When you look at executive offices, you have the Chief Executive Officer that typically has a diverse background and a high level of success over decades. A Chief Financial Officer who has an accounting and finance background to help the organization make profitable decisions. A Chief Operations Officer who focuses on making sure the business operates based on the executive team’s plan. Depending on the decisions being made, legal counsel may be present. All these backgrounds are necessary to make good decisions, but where is the person who understands how the technology is developed and implemented to help guide the decisions? You can ask for information after the fact, but if the CIO is helping guiding decision making, better timelines, budgets, and results will occur because the technology aspect is being considered before communicating to the rest of the team.

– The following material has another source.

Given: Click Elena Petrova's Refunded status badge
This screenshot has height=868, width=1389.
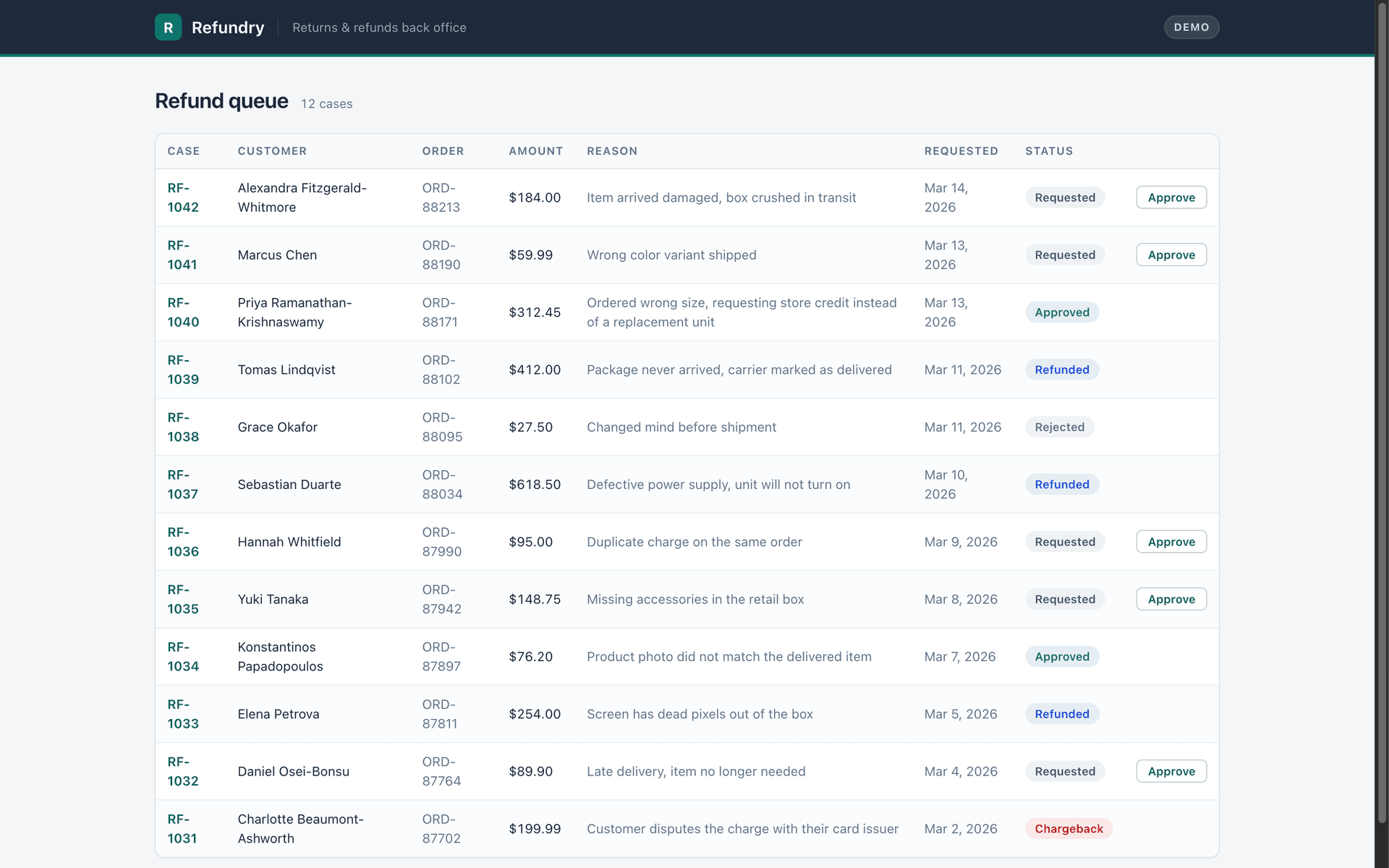Looking at the screenshot, I should click(1061, 714).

A CIO increases or implements a continuous improvement mindset in the organization due to the continually advancing nature of technology
Companies are continually looking for ways to increase their competitive advantage. This normally means a combination of better data, better skills sets, and capitalising on opportunities quickly while mitigating risks. When your company does all this well, it tends to be rewarded with higher revenue and margins. Technology can and should play a major part in this.
Capabilities are continually expanding giving us more and more data, but without the right filters in place to analyse it, the data can be overwhelming. Only collecting what you need to make decisions is critical to this. The CIO will have more knowledge of what is already being measured and how it can be used to give new insights.
Better Skill Sets
Online learning makes it easier to acquire new skills when your employees have extra time. Including this in your planning will decrease business interruptions and still get information to the employees that implement the business strategy. This also lets you see who is hungry and where they want to go if they are taking courses that are not mandatory.
Capitalising on Opportunities
This comes right back to collecting data. Machines can catch trends before people do. Given the CIO is working with people every day to have better, more usable information, he can bring new opportunities to the table and suggest ways to implement them quickly with existing technology.
Risks are the flipside of opportunities. Plenty of ventures failed because they came too early or a competitor beat them to the opportunity. Remember Sony Minidiscs? They were amazing for music lovers! They could hold 10x as much music as a CD, couldn’t get scratched easily, and took up less space, but they never caught on because of their timing. Five years later they were replaced by MP3 players, then mobile phones that could store or stream your favorite music.
Would this have evolved differently if they had released MiniDiscs before CD’s?
I’m certain that if a CIO had been in the meetings about that product initiative, they would have pointed out the speed in which the size of hard drives were storing more and more data in smaller spaces. Maybe if they had not wasted time on MiniDiscs everyone would be carrying around Sony Phones instead of Apple or Samsung phones.
The CIO can impact the company and how it thinks about improvements because of the IT background. A CIO is used to working in a fast-paced environment where upgrades are constantly being made. Having the executive offices tapped into this mentality will help them bring a continuous improvement culture to the lower levels in the company. For those who enjoy continuous improvement, it will create a more exciting workplace.
A CIO increases data analysis opportunities to be used across business units because the IT department has a better understanding of the corporate strategy.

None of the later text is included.